EXCERPT PROVIDED Start Marker
Tonight is an album by France Joli, released in 1980 on the Prelude label. It is well known for the singles "The Heart to Break the Heart" and "Feel Like Dancing".

Track listing
All songs written by Tony Green except where noted.
"The Heart to Break the Heart" (Remix)
"Feel Like Dancing"
"Tough Luck"
"This Time (I'm Giving All I've Got)"(Odette Springer/Susan Minski) US Peak # 103
"When Love Hurts Inside"
"Tonight"
"Stoned in Love"
"The Heart to Break the Heart" (Album version)
"The Heart to Break the Heart" (Instrumental)
"The Heart to Break the Heart" (Radio version)
EXCERPT PROVIDED End Marker
DATA SHOWN Start Marker
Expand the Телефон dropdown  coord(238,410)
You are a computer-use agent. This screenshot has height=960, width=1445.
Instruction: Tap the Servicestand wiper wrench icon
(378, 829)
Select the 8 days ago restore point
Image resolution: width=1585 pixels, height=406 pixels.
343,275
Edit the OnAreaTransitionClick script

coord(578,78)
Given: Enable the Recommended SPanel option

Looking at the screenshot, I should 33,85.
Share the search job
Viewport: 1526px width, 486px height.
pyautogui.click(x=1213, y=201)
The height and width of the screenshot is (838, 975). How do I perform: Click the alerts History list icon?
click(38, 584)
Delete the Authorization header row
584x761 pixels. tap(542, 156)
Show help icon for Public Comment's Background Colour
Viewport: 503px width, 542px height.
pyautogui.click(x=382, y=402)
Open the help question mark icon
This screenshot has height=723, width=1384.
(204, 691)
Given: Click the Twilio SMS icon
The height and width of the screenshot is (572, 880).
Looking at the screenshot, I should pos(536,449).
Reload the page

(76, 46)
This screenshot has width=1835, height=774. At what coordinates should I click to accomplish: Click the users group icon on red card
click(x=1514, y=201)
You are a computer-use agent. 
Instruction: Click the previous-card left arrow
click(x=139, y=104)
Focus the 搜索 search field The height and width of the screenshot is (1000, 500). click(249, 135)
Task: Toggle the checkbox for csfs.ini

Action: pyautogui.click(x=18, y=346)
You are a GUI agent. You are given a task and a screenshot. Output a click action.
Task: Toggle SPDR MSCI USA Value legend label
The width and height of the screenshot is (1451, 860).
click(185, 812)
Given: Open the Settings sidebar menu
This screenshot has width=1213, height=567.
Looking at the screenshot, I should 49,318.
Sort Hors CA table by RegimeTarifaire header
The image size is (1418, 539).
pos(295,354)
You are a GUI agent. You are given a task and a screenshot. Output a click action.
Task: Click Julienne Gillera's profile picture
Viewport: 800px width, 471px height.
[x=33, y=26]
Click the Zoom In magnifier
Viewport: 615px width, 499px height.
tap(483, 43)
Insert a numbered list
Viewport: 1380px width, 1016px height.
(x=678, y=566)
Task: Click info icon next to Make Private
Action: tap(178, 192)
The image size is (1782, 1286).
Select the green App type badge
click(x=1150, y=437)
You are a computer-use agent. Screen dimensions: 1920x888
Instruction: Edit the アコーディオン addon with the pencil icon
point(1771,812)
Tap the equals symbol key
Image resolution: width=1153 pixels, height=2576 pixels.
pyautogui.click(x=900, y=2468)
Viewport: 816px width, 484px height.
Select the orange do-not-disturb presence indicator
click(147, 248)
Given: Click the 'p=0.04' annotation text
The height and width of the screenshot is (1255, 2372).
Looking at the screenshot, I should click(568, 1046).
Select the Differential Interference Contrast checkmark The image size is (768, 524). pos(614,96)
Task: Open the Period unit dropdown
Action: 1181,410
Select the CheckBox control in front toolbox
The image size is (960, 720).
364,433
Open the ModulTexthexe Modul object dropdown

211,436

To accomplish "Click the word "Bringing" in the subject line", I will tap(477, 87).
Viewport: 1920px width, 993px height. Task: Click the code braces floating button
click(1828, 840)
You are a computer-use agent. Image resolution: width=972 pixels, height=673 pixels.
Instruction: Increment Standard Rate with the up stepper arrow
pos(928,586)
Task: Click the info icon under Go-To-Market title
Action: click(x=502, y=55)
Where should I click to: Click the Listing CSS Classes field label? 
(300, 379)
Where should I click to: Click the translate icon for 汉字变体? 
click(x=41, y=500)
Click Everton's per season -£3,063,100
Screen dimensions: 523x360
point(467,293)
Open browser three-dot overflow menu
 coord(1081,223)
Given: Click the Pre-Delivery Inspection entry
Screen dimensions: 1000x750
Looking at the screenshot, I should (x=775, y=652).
DATA SHOWN End Marker
*WHAT TO DO*
**A.** According to the text about the album Tonight, who wrote the songs on the album, apart from the noted exceptions?
**B.** Continue the text about the album Tonight from the point where it stops.
The lines play no part in this exercise.

*PER-TASK OUTPUTS*
**A.** Tony Green

**B.**
Personnel
Lead Vocal - France Joli
Additional lead vocal - Tony Green
Strings & Horns Arranged by – Denis Lepage
Girl-group Backing Vocals – Barbara Ingram, Carla Benson, Evette Benton
Bass – Brian Smith
Congas, Percussion, Tambourine – Miguel Fuentes
Drums – Derek Kendrick
Guitar – Tony Green
Harp – Margau Morris
Keyboards – Robby Goldfarb
Producer, Arranged By – Tony Green
Saxophone – Richard Beaudet
Tambourine – Gene Leone
Vibraphone – Jimmi Tanaka

Credits
Written and arranged for Tony Green Organization Records Ltd.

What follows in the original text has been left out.